CourtSupreme Court of Georgia

(Syllabus by the Court.)

Error from Superior Court, Dawson County; J. B. Jones, Judge.

Suit by J. W. Shoemaker, Sheriff, for writ of mandamus to compel W. J. Tucker, Ordinary, to approve a claim filed by the sheriff. There was a judgment absolute for relator, and respondent brings error. Affirmed.

The writ of error is to a judgment absolute rendered by the judge, to whom the case was submitted without the intervention of a jury. The suit was instituted by the sheriff of Dawson county against the ordinary of the county for the writ of mandamus to compel the ordinary to approve a claim filed by the sheriff for payment of $25 from the general funds of the county, alleged to be due the sheriff under the provisions of section 16 of the act of 1915 (Acts Ex. Sess. 1915, pp. 77, 85) as compensation for service as prescribed in that act for the year 1917. The ordinary defended the suit on the ground that the sheriff had not rendered any service for which the county was liable. The act in question imposed upon the sheriff of each county in the state the duty of procuring from the internal revenue collector's office the names of all persons resident within the jurisdiction of such sheriff, who had obtained licenses to sell intoxicating liquors, etc., and to cause such names to be published in the local paper in a specified manner, and that for such services the sheriff should be paid annually $25, and the cost of advertisement, etc. The sheriff submitted evidence that he had employed an attorney, resident in Atlanta, to examine the records of the collector of internal revenue, who each month furnished written reports to the effect that there were no names of persons registered from the county of Dawson. The only proof relied on to show examination by the attorney were certain letters and an ex parte affidavit. A motion was made to exclude such letters and affidavit from evidence, on the ground that they were irrelevant and hearsay. No ruling was made upon the admissibility of the evidence, and the judgment absolute was rendered without making any reference to such motion.

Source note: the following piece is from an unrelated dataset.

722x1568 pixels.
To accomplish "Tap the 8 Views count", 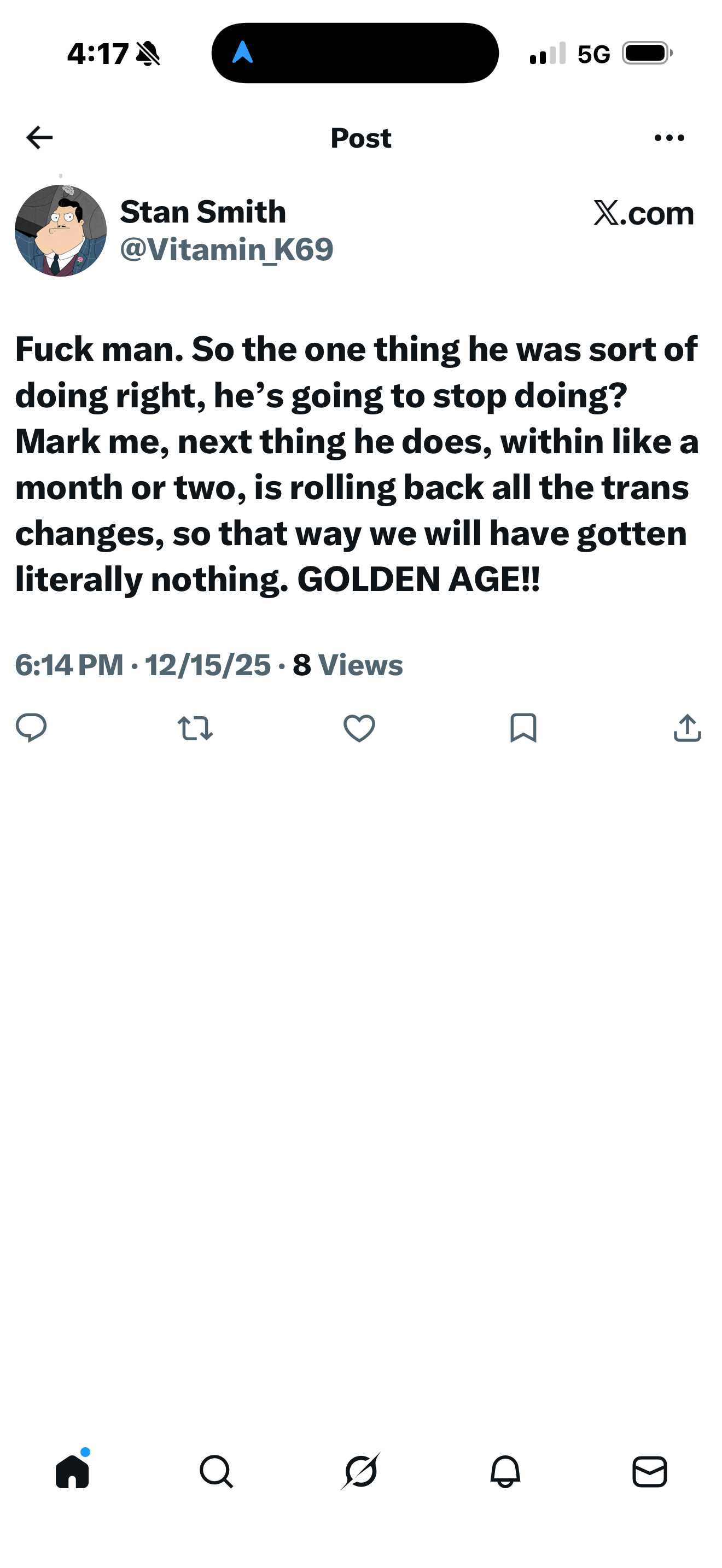I will pyautogui.click(x=348, y=665).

The only assignment of error was that the judgment was contrary to law and was without evidence to support it.

O. J. Lilly, of Dahlonega, for plaintiff in error.

McMillan & Erwin, of Clarkesville, for defendant in error.

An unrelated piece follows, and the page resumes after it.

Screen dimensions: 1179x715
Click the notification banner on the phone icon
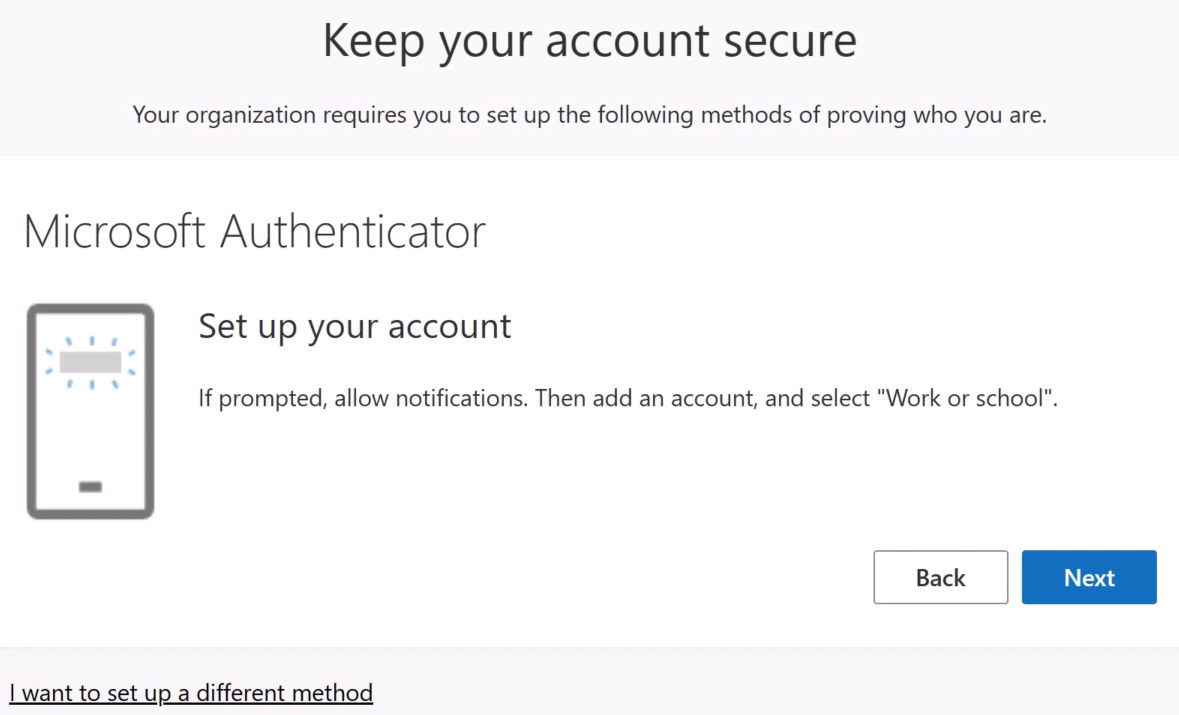[90, 361]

ATKINSON, J. 1. It was contended that the compensation provided in the act of 1915 was for a particular service to be rendered by the sheriff, and that mandamus absolute should not be granted, because it appeared that the sheriff did not perse ally render the service contemplated by the statute, and could not do so by an agent or any one else, except a lawfully constituted deputy, and as a matter of fact no names were procured from the records of the collector of internal revenue and published in the county as provided in the act, and under such conditions no service had been rendered which would authorize the ordinary to approve the claim submitted by the sheriff. The whole case depends upon the effect of section 16 of the act of 1915. If the compensation therein provided for the sheriffs was in the nature of a salary and payable at all events, it would be immaterial whether the sheriff had rendered any service at all, or whether or not it was appropriate for him to act by an employed agent rather than personally or by a lawfully sworn deputy. In Collins v. Russell, 1(37 Ga. 423, 33 S. E. 444, it was said:

"There can be no question about the proposition that the legislative power of the state is absolute with respect to all offices that it creates, where no constitutional restriction is placed upon its power with reference to such offices. The incumbent of such an office does not bold the same by virtue of any sort of contract, express or implied, with the state or its law-making power, which gives him a vested right in the office. He accepts the office subject to the control of it by any legislative action in reference thereto which might thereafter be taken. The Legislature may abolish the office before his term expires, may modify its duties, may shorten or lengthen the term, and increase or diminish the salary or change the mode of compensation. See Butler v. Pennsyl-vania, 10 How. 402 , affirmed in Newton v. Commissioners, 100 U. S. 559 ; City Council of Augusta v. Sweeney, 44 Ga. 463 . So well settled is this principle that further discussion or citation of authority on the subject is unnecessary."

In 22 R. C. L. § 216, p. 524, it Is said:

"As stated elsewhere, the incumbent of an office has no property in it, for his right to exercise it is not based on any contract or grant, but is conferred on him as a public trust, to be...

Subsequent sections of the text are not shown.